2. Provide information about who YOU are and make sure the legislator/staff know how to contact you in the future. A professional business card with your group affiliation is ideal.
3. Come prepared. Know the meeting’s agenda and bring fact sheets and extra copies of the bill(s) that you are interested in. Each year, it is becoming increasingly more important to make your information available on websites. Staff members are typically young and they are less likely to communicate “the old fashioned way” and rely on printed materials. They work in cramped offices and are not likely to have storage space, so make sure that the material you leave behind is important and will be useful.
4. Know the "other side’s" arguments, and be ready to rebut them. Part of your preparation could be to role play ahead of time.
5. IF YOU ARE ASKED A QUESTION TO WHICH YOU DON’T KNOW THE ANSWER, SIMPLY SAY THAT YOU DON’T KNOW AT THIS TIME AND THAT YOU WILL RESEARCH IT AND GET BACK TO THE PERSON WHO ASKED. THEN RESPOND TO THE QUESTION IN FOLLOW UP COMMUNICATION AS SOON AS POSSIBLE.
6. Know the system. Be aware of legislative and administrative timelines.
7. Present a unified front. In meetings, a group should have a leader, but everyone should have a part. There is nothing more damaging than a meeting in which the advocates can not agree, or even worse in which they argue in front of a legislator or staff member.
8. Understand the importance of staff. Staff members are extremely influential, especially in state offices that tend to be smaller than federal offices. Know that meeting with staff can be equally as effective as meeting with members.
9. Always come with an “ask.” Even if it is an invitation to an event, never waste a meeting with a legislator without asking for something. 10. Make your case, briefly and persuasively. Be specific about what you want the legislator to do and when, and try to get a clear response. Tell your own personal story.
11. Always stay friendly and good-natured. The messenger will be remembered as well as the message. Be sure to say “please” and “thank you.”
12. Listen very carefully. Rarely do legislators say "no" directly.
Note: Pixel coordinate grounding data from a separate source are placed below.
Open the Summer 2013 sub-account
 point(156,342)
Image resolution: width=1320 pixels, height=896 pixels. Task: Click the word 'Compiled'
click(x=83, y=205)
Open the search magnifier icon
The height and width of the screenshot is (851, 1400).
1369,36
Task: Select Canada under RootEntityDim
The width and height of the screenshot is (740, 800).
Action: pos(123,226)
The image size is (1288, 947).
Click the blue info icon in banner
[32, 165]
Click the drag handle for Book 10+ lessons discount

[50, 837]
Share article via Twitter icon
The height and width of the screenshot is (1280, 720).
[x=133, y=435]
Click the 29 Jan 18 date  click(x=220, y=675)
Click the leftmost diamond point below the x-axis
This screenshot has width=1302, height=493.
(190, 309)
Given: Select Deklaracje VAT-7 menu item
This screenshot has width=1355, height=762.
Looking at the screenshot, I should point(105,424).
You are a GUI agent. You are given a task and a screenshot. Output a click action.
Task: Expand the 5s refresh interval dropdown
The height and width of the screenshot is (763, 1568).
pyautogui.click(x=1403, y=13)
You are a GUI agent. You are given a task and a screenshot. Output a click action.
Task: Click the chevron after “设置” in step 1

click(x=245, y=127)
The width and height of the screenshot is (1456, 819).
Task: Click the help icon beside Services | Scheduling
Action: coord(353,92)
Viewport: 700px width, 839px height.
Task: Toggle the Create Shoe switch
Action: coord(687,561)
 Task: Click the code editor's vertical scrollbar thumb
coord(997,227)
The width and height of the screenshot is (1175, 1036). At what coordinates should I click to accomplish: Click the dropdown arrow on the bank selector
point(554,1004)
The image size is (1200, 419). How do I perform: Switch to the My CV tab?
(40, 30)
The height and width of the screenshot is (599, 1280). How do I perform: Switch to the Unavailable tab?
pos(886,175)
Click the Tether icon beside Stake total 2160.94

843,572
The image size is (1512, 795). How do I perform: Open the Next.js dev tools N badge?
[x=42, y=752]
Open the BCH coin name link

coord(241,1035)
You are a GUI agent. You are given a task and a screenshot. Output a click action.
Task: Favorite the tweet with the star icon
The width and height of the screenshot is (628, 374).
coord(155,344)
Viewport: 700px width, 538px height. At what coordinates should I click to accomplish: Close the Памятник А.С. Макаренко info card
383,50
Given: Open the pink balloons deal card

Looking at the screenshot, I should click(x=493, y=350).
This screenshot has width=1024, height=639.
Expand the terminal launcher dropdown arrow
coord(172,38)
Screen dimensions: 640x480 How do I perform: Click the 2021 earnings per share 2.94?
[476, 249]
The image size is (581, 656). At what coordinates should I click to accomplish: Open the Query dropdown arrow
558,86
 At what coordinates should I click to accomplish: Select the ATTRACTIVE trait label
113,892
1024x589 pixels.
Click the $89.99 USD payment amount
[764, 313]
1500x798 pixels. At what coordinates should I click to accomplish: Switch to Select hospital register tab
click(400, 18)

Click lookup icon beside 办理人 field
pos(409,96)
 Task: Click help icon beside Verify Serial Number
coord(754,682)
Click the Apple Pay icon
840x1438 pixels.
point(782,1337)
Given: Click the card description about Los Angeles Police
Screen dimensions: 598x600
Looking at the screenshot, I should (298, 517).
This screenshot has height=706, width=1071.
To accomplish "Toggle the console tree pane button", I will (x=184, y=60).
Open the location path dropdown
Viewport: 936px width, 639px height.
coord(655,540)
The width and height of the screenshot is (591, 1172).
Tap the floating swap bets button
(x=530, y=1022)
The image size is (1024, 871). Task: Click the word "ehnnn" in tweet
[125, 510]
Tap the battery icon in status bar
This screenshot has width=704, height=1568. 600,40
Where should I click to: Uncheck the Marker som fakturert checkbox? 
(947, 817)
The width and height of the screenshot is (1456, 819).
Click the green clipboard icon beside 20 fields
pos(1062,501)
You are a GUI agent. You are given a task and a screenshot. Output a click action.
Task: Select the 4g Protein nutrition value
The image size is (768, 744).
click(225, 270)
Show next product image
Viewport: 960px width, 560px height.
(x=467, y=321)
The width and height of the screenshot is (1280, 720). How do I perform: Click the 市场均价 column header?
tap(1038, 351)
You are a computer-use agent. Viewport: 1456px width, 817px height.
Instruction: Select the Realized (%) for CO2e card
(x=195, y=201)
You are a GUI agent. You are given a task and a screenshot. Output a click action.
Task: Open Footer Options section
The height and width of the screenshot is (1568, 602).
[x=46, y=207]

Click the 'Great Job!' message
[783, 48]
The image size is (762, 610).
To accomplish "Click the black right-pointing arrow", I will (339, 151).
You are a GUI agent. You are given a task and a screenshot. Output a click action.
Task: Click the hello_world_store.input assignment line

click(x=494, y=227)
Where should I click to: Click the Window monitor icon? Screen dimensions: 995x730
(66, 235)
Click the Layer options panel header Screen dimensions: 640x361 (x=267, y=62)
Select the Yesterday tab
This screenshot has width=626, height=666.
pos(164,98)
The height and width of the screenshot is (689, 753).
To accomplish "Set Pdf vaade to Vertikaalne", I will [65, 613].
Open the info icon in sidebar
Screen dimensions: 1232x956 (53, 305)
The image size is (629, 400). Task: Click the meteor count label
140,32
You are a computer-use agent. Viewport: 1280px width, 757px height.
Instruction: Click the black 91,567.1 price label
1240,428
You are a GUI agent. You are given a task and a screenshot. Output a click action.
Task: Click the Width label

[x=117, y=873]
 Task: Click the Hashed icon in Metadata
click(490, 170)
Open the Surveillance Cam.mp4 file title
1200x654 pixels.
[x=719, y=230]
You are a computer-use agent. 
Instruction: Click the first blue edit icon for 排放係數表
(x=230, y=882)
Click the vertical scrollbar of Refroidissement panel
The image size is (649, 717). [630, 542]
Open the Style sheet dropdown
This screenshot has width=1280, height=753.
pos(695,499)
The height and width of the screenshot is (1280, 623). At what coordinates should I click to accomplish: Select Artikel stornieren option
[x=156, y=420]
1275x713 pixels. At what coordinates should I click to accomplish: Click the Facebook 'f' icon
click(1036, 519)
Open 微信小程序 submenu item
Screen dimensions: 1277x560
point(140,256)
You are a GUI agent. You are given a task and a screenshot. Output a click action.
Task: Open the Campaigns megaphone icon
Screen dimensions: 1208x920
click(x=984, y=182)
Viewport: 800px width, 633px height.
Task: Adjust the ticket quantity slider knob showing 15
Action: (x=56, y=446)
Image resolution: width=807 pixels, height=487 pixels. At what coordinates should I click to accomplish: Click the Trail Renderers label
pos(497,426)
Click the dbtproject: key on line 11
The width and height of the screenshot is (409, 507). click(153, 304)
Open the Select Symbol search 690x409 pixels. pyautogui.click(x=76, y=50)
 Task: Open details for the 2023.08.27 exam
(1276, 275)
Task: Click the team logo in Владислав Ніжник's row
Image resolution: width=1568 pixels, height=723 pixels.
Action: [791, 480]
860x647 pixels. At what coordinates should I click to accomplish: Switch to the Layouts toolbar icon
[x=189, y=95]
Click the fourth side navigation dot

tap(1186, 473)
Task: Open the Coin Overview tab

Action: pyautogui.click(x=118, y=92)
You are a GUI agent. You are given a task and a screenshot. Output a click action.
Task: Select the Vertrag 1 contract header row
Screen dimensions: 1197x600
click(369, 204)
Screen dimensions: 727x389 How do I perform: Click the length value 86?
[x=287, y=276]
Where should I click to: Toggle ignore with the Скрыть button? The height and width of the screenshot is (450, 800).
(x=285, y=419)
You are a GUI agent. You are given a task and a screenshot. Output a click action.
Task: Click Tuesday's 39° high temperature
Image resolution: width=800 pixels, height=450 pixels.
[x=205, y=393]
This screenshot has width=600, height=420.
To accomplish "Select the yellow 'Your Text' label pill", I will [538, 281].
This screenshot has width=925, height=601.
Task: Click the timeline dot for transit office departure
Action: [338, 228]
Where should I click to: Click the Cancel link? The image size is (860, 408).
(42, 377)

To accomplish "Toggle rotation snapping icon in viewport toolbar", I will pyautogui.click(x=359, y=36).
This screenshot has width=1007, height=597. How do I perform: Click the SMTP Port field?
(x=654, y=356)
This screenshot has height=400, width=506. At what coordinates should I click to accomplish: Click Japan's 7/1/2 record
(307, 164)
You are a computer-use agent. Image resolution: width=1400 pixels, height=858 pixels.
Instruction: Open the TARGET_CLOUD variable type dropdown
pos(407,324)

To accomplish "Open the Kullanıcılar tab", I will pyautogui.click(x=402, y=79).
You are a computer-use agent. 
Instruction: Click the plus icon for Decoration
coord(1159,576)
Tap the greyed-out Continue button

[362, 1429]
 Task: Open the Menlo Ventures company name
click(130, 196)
Anything but "yes" is not always a "yes." But it doesn't mean "no." Words like "willing to think about," or "interested," or "will consider," may be exactly that or a nice way of saying no. Act on the words, and continue to follow up.
13. Be patient and willing to follow a bill through the entire process – warning, this could take years.
14. Establish a time when you will get an answer or follow up. And, by all means – FOLLOW UP!
15. Find ways to stay connected. Ask the staff and Member of Congress to visit your program. Ask to be on the legislator’s health advisory committee and/or to receive a regular newsletter.
16. Follow up with a thank you letter or email to the legislators and staff with whom you met. Promptly send any additional information that you promised.
17. Be polite, but feel empowered. Your taxes pay Congressional salaries, so theoretically they work for you – meaning, you have a right to talk to Members of Congress and their staff about issues that concern you and impact their constituents.